An infrastructure project that would make it easier to get to and from the Metlakatla and Lax Kw’alaams villages took a step closer to being made a reality.

An infrastructure project that would make it easier to get to and from the Metlakatla and Lax Kw’alaams villages took a step closer to being made a reality.

Earlier this month the Mayors of Prince Rupert and Port Edward, Jack Mussallem and Dave MacDonald, and the chief of Lax Kw’alaams, Gary Reece, all met with the provincial Minister of Finance, Kevin Falcon, and Minister of Transportation Blair Lekstrom, to discuss the project’s future and about acquiring provincial funding.

“I think it’s a he opportunity to open the Tsimshian Peninsula for tourism and economic development and all the sorts of things that go along with it,” says Lax Kw’alaams Chief Gary Reece.

The project – known as the Tsimshian Access Project – would merge all three different ferry services going to the two villages on the Tsimshian Peninsula and the ferry to the airport into one service. The terminals at Fairview in Prince Rupert and the Du Vernet terminal on Digby Island would both be reconstructed. New gravel roads would be built from the new terminal on Digby Island to Ven Passage. The plan calls for a new bridge to span Ven Passage and connect to the Tuck Inlet road on the other side, which would have a new branch that would connect to Metlakatla.

The end result will be that people living in either of the villages will be able to drive from their homes down to the improved ferry terminal on Digby Island and ride the ferry into the City.

“The best part of it is that it would then allow people to live in Metakatla and Lax Kw’alaams and be able to drive to work in Prince Rupert or go to school in Prince Rupert and then drive home at night,” says the chief administrative officer for Port Edward, Ron Bedard.

The idea for the access project has been kicking around in one form or another since 2001, it never got off the ground due mostly to the fact that it was thought up before the container terminal had been thought up yet, and it was hard to justify the investment to the provincial government. According to the presentation material given to the ministers, local community leaders were pitching the project as crucial for the expansion and development of the port.

According to the community leaders, the reaction from the two ministers during the meeting about the project was very positive and they asked the communities to develop an action plan for moving the project forwards with help from both the provincial and federal governments.

“We need to put together more information for them, we’re in the process of doing that, and then we’ll have to arrange more meetings again,” says Reece.
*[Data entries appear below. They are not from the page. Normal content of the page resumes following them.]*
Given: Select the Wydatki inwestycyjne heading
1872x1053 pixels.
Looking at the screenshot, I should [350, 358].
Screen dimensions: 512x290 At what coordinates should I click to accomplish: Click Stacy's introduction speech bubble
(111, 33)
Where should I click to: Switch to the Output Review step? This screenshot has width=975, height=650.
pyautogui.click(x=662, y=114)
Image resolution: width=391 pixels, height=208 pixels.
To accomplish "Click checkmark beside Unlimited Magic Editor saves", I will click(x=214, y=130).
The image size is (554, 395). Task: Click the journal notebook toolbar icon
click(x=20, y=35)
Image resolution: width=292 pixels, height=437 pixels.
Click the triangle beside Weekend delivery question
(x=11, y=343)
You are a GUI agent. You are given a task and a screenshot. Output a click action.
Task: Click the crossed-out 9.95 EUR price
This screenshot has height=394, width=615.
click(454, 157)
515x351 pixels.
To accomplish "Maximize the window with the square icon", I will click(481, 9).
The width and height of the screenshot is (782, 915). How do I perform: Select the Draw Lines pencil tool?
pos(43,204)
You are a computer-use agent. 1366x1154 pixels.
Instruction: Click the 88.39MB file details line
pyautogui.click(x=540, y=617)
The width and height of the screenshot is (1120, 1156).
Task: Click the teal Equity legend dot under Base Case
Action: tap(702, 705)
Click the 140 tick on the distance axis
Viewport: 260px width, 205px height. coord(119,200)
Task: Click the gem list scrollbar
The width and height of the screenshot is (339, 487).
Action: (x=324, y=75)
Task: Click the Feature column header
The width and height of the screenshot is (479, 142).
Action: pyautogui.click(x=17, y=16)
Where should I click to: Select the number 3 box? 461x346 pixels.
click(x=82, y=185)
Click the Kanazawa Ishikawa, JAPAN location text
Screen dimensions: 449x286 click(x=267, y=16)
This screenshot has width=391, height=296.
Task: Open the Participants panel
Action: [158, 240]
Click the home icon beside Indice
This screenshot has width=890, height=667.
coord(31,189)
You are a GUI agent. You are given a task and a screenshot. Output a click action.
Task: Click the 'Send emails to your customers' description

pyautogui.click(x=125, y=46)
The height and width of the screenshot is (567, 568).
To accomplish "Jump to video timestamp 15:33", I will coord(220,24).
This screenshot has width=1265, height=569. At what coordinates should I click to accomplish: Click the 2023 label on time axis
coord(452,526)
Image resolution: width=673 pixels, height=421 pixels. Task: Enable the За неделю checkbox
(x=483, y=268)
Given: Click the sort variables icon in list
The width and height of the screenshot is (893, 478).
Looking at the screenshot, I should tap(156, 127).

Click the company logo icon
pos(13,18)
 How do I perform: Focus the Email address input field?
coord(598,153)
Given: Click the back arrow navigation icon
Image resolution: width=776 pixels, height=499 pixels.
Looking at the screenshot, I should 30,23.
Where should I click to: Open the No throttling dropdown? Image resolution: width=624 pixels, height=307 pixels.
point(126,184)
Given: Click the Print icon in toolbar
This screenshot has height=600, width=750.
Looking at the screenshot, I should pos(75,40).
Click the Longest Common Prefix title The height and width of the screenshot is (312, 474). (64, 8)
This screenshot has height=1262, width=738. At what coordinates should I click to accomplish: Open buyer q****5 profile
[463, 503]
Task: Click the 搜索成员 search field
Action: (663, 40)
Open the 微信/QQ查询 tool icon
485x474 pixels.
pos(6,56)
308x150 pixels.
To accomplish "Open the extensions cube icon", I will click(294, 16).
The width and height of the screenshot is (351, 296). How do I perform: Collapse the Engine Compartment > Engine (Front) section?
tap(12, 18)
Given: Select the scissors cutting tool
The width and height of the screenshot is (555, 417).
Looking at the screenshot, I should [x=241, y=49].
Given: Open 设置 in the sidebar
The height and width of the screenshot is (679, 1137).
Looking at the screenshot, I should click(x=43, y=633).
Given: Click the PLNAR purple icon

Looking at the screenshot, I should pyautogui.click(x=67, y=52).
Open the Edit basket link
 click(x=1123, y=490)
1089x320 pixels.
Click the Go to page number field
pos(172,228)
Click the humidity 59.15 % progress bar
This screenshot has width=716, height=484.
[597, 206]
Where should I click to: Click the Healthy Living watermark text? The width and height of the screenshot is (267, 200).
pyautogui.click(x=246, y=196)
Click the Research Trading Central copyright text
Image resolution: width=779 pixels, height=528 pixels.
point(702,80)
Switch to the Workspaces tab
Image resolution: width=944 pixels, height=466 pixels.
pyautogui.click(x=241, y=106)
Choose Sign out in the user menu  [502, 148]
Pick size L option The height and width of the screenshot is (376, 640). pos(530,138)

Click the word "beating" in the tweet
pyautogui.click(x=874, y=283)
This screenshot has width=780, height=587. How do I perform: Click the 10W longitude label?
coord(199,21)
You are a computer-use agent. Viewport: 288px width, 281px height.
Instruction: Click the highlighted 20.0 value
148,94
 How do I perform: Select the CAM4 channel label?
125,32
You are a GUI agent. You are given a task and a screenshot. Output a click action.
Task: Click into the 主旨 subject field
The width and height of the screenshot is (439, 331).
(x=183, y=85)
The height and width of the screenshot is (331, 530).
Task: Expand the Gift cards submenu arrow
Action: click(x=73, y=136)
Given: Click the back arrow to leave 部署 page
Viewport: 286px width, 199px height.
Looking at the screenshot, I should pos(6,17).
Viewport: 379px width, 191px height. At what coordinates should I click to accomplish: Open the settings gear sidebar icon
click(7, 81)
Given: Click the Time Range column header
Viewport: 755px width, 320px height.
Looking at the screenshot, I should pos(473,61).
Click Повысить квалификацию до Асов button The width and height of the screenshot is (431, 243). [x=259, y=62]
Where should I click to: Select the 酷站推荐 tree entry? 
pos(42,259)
According to the presentation material, the entire project is estimated to cost a total of $181-million to complete. The communities are arguing that the investment will end up contributing $191-million back into the economy later through the creation of jobs and other business opportunities, although these numbers appear to assume the construction of a Potash Terminal by Canpotex, a project that has been uncertain for over a year.